Um
clássico do realismo literário mais radical, chamado de naturalismo, que
colocava o homem bastante próximo de sua condição mais animal!
Era
pra eu ter lido este livro há mais de 10 anos atrás, mas, como eu não era um
aluno tão aplicado e nem iria fazer vestibular naquele ano, resolvi deixar de
lado.
No
entanto, há um tempo, peguei um monte de obras que deveria ter lido na época da
escola para ler mais recentemente, com mais idade.

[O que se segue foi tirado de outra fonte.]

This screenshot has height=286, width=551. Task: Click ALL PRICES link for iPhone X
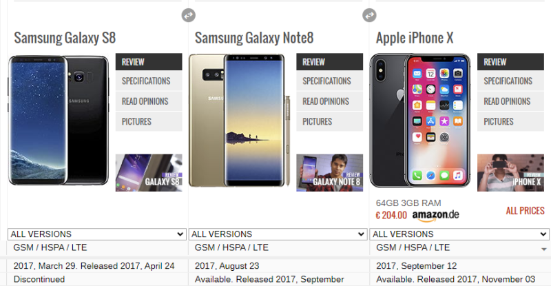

Alguns deles na verdade, eu
reli, como é o caso de um da Ligia Fagundes Telles e foi muito bom, já que
entendi coisas totalmente diferentes e mais apropriadas à intenção da autora.
Esse
também eu já havia lido até bem mais da metade, tinha até linhas grifadas, mas,
como eu não havia visto o final, peguei desde o início e fui até fechar tudo.
É
um livro muito bem escrito, publicado em 1980, mesclando a linguagem coloquial
da época com outros elementos bastante eruditos para nós de hoje em dia.
Os
conflitos múltiplos, a paciência do autor, Aluísio Azevedo (1857 - 1913), em
colocar de maneira gradual as transformações do animal cortiço, um ser de vida
própria, com suas próprias regras, em lenta transformação, é primoroso!
Não
há grandes saltos. Os múltiplos pontos são trabalhados e não existem
personagens principais. O principal personagem é o próprio Cortiço.
Enfim,
isso parece uma aula de literatura da oitava série!
Aliás,
foi isso mesmo que eu ouvi sobre a obra na época, e é isso mesmo que se tem a
dizer sobre este livro!
É
muito bem montado o tempo da narrativa! Os personagens são esféricos, não
vilões e mocinhos! Os elementos deixados de lado, surgem novamente, por vezes
intocáveis, por vezes embutidos dentro de uma lógica temporal natural que
perpassa toda a trama!
Irretocável
e imprescindível na história da literatura brasileira! Muito bom!!!